Stored data entries
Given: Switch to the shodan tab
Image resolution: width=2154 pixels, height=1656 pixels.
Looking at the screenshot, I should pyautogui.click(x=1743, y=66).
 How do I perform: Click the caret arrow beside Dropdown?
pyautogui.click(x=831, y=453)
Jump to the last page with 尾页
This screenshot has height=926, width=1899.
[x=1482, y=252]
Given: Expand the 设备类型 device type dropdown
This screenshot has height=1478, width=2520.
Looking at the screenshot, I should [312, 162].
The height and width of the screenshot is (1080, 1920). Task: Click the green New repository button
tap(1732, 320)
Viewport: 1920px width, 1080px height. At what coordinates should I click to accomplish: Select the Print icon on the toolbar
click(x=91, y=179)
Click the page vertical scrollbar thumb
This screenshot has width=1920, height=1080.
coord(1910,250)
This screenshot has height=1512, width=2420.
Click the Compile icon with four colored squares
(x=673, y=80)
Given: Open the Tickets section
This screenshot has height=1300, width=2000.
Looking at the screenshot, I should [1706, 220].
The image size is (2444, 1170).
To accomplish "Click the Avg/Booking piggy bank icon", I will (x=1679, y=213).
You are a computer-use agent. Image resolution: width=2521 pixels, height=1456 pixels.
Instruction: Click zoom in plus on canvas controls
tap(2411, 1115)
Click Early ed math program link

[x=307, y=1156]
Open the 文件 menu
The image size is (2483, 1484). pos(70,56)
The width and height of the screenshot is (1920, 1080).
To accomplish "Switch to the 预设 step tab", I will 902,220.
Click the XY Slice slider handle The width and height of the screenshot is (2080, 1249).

WHAT IS REQUIRED:
All the lines that hold the word "will" must appear in the answer, copied from the records.

REPLY:
To accomplish "Click the Avg/Booking piggy bank icon", I will (x=1679, y=213).
To accomplish "Switch to the 预设 step tab", I will 902,220.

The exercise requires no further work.